Multilateral institutions and democratic governments can continue to pressure Iranian authorities to refrain from conducting internet shutdowns, particularly during protests. While international condemnation may not resonate within the Iranian government, multilateral bodies like the Freedom Online Coalition should leverage their name recognition to demonstrate their solidarity with Iranian protesters and use their diplomatic ability to call on the government to limit its attacks to free expression online.
For years, sanctions imposed on Iran for illicit nuclear activity, terrorist financing, corruption, and human rights abuses drastically limited the kinds of online content to which Iranians had access, including news, communications platforms, and apps. When combined with the regime’s proclivity to cut off access to the internet during times of unrest, this has meant severely restricted internet freedom in Iran. Access to information is critically important, particularly during fast-evolving protests, and it is vital that officials keep the preservation of internet access in mind when considering sanctions policy for Iran moving forward.

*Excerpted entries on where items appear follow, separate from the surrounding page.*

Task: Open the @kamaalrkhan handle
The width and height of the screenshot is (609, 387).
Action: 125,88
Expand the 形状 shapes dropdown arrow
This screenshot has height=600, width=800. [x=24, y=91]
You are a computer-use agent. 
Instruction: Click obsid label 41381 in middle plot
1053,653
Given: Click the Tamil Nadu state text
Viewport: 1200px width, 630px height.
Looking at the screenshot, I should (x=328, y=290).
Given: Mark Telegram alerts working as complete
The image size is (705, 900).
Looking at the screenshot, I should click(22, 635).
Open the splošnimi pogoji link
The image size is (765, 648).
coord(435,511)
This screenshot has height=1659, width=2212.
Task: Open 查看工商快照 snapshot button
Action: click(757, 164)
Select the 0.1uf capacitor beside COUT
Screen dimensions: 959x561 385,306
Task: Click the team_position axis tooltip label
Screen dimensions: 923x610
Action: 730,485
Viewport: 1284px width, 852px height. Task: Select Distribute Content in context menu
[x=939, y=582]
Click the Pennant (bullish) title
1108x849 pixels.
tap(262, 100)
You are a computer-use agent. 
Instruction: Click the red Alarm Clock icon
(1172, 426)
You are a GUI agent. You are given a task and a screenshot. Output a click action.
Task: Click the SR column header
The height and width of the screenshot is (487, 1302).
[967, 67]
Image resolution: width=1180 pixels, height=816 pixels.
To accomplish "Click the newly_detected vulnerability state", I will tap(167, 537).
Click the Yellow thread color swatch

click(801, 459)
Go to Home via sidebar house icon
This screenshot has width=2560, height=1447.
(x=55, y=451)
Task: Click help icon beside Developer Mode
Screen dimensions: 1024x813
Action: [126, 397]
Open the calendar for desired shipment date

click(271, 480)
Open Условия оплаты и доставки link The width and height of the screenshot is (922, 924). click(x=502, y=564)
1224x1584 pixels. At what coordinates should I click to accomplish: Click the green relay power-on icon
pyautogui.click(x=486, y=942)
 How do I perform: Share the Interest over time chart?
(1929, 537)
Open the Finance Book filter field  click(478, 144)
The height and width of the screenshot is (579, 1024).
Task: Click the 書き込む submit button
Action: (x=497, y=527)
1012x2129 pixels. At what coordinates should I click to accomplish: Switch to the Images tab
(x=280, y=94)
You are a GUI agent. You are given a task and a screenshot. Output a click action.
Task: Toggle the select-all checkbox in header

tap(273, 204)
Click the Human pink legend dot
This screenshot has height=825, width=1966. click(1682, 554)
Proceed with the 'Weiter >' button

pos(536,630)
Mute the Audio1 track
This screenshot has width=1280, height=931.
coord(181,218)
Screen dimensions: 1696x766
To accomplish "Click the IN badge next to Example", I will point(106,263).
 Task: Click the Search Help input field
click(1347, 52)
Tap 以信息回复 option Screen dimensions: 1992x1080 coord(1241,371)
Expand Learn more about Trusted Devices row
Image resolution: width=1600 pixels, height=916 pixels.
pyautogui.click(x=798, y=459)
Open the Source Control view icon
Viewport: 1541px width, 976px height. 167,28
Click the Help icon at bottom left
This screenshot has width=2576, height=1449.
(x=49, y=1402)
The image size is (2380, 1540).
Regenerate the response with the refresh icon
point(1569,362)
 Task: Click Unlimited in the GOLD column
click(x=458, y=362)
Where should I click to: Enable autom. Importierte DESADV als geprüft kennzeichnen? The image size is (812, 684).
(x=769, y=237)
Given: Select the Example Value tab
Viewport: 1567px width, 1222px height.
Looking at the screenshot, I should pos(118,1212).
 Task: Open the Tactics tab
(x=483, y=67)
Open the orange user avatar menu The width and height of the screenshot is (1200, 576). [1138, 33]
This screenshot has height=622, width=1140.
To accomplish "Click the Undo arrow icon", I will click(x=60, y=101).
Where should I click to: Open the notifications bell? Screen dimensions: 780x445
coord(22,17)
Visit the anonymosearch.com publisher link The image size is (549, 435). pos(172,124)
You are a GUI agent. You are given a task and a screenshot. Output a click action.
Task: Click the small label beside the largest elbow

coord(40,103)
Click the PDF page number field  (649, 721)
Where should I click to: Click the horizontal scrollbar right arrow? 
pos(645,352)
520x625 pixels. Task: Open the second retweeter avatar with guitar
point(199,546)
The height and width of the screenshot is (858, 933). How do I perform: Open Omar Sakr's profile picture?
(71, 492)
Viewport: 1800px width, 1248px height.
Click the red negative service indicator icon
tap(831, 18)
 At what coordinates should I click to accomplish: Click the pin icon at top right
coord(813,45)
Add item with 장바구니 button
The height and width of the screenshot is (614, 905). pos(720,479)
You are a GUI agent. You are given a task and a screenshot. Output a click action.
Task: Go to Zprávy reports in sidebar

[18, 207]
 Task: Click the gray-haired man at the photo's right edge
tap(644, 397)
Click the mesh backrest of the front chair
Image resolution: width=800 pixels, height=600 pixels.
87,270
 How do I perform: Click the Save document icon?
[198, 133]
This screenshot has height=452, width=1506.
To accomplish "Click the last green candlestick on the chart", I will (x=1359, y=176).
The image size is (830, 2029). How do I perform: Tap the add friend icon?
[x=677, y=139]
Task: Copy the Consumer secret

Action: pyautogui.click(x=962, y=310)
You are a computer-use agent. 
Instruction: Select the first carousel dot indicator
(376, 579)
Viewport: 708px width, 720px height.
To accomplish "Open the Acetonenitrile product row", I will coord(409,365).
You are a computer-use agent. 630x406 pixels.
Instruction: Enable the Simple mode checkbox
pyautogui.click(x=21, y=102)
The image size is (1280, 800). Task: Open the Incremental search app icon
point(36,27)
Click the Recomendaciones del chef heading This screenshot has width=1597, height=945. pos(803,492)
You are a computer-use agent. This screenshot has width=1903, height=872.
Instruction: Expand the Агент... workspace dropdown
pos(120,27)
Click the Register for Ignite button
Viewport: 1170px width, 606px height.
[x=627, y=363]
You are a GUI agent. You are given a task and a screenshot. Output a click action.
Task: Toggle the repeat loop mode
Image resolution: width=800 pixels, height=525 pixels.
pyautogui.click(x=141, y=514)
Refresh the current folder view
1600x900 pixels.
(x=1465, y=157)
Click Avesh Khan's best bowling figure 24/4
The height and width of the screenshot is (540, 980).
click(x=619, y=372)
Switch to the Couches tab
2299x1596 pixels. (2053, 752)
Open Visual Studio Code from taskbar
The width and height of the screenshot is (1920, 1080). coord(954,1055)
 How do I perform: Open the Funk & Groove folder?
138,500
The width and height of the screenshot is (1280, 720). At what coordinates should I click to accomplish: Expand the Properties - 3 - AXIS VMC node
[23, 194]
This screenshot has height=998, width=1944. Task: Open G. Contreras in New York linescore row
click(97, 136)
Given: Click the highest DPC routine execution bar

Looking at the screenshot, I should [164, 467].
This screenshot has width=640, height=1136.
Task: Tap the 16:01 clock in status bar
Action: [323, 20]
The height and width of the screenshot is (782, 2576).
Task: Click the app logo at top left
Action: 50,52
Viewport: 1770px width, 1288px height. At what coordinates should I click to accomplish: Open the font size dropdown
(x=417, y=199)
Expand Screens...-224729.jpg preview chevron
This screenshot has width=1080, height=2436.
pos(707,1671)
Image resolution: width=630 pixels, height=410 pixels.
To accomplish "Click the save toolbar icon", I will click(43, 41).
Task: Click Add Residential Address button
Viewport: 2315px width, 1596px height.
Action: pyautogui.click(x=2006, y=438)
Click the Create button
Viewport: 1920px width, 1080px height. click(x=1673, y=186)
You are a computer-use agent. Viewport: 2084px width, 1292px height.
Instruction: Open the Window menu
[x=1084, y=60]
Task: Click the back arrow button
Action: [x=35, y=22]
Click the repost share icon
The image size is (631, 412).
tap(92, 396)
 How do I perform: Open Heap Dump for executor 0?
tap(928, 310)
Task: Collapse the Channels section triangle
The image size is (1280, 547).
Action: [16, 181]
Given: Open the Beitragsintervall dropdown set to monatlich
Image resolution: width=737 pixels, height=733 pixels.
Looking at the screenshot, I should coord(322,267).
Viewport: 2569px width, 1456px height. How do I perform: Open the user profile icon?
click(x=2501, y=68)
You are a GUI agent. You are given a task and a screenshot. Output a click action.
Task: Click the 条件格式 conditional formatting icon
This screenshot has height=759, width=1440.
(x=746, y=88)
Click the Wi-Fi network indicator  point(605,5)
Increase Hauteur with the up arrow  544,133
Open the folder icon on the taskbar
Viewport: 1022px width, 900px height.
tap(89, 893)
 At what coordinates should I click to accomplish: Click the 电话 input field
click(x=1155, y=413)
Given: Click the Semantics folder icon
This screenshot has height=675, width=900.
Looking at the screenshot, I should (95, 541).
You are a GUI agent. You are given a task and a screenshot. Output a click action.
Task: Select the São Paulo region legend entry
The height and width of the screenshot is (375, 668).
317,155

Since the protests began, the U.S. government has taken encouraging steps to lessen the impact of sanctions on Iranians and expand internet access amid the shutdowns. Specifically, the federal government’s updated guidance to tech companies in light of the Iranian protests will widen access to social media platforms, cloud-based services, and VPNs, and will authorize certain software that can protect users from having their devices infected with spyware or hacking tools.
Some U.S. tech companies jumped at the chance to introduce their products in Iran following the easing of sanctions. Circumvention tools have already provided relief to Iranians trying to bypass government censorship. Other products that could provide long-term solutions to Iran’s digital censorship are less likely to help protesters in the immediate future. Though SpaceX’s Starlink satellite internet reportedly became available in Iran in late September, the physical hardware required to connect will be difficult for Iranian internet users to obtain without outside assistance.
The challenges facing those who want to build and protect internet freedom in an environment as repressive as Iran are immense. But fostering an open and safe online space can go a long way to support the extraordinary and courageous people in Iran in their fight for fundamental freedoms.